**Requirement**
Copy out the entries below word for word, keeping every line as it appears.

**Provided data**
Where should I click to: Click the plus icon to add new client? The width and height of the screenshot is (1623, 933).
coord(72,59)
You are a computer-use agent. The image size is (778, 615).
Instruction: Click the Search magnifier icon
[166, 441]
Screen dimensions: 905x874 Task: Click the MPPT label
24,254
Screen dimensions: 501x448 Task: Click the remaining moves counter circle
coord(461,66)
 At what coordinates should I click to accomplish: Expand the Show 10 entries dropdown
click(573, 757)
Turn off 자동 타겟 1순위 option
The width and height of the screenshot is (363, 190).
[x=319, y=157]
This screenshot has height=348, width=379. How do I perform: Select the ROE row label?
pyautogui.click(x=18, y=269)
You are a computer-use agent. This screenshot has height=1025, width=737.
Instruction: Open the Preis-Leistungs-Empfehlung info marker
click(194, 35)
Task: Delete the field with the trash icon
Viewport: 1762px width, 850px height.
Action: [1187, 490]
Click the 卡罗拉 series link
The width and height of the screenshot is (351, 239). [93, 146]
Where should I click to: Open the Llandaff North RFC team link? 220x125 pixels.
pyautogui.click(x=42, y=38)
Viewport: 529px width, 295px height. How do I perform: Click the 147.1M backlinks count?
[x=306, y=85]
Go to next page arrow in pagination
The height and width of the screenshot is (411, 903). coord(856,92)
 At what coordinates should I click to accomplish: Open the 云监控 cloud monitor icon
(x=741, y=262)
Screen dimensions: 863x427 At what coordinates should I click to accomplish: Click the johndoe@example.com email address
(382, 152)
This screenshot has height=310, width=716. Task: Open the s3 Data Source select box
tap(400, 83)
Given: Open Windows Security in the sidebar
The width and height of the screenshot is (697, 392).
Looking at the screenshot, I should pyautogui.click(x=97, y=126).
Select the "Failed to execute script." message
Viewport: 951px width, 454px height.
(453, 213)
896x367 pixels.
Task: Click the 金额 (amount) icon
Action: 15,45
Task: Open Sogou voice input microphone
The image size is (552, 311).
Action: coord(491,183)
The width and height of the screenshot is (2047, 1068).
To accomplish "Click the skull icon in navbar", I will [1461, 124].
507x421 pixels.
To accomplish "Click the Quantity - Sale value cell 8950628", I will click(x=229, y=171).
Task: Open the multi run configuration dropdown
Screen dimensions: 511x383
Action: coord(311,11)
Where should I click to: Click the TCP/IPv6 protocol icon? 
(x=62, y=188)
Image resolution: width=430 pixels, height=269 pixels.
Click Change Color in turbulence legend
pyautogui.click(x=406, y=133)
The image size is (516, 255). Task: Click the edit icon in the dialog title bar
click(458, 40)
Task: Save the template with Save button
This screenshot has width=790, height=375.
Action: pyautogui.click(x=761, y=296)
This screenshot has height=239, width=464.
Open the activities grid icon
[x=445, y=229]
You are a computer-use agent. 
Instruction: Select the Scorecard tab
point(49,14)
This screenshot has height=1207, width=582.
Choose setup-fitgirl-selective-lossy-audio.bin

**Task result**
Where should I click to: Click the plus icon to add new client? The width and height of the screenshot is (1623, 933).
coord(72,59)
You are a computer-use agent. The image size is (778, 615).
Instruction: Click the Search magnifier icon
[166, 441]
Screen dimensions: 905x874 Task: Click the MPPT label
24,254
Screen dimensions: 501x448 Task: Click the remaining moves counter circle
coord(461,66)
 At what coordinates should I click to accomplish: Expand the Show 10 entries dropdown
click(573, 757)
Turn off 자동 타겟 1순위 option
The width and height of the screenshot is (363, 190).
[x=319, y=157]
This screenshot has height=348, width=379. How do I perform: Select the ROE row label?
pyautogui.click(x=18, y=269)
You are a computer-use agent. This screenshot has height=1025, width=737.
Instruction: Open the Preis-Leistungs-Empfehlung info marker
click(194, 35)
Task: Delete the field with the trash icon
Viewport: 1762px width, 850px height.
Action: [1187, 490]
Click the 卡罗拉 series link
The width and height of the screenshot is (351, 239). [93, 146]
Where should I click to: Open the Llandaff North RFC team link? 220x125 pixels.
pyautogui.click(x=42, y=38)
Viewport: 529px width, 295px height. How do I perform: Click the 147.1M backlinks count?
[x=306, y=85]
Go to next page arrow in pagination
The height and width of the screenshot is (411, 903). coord(856,92)
 At what coordinates should I click to accomplish: Open the 云监控 cloud monitor icon
(x=741, y=262)
Screen dimensions: 863x427 At what coordinates should I click to accomplish: Click the johndoe@example.com email address
(382, 152)
This screenshot has height=310, width=716. Task: Open the s3 Data Source select box
tap(400, 83)
Given: Open Windows Security in the sidebar
The width and height of the screenshot is (697, 392).
Looking at the screenshot, I should pyautogui.click(x=97, y=126).
Select the "Failed to execute script." message
Viewport: 951px width, 454px height.
(453, 213)
896x367 pixels.
Task: Click the 金额 (amount) icon
Action: 15,45
Task: Open Sogou voice input microphone
The image size is (552, 311).
Action: coord(491,183)
The width and height of the screenshot is (2047, 1068).
To accomplish "Click the skull icon in navbar", I will [1461, 124].
507x421 pixels.
To accomplish "Click the Quantity - Sale value cell 8950628", I will click(x=229, y=171).
Task: Open the multi run configuration dropdown
Screen dimensions: 511x383
Action: coord(311,11)
Where should I click to: Click the TCP/IPv6 protocol icon? 
(x=62, y=188)
Image resolution: width=430 pixels, height=269 pixels.
Click Change Color in turbulence legend
pyautogui.click(x=406, y=133)
The image size is (516, 255). Task: Click the edit icon in the dialog title bar
click(458, 40)
Task: Save the template with Save button
This screenshot has width=790, height=375.
Action: pyautogui.click(x=761, y=296)
This screenshot has height=239, width=464.
Open the activities grid icon
[x=445, y=229]
You are a computer-use agent. 
Instruction: Select the Scorecard tab
point(49,14)
This screenshot has height=1207, width=582.
Choose setup-fitgirl-selective-lossy-audio.bin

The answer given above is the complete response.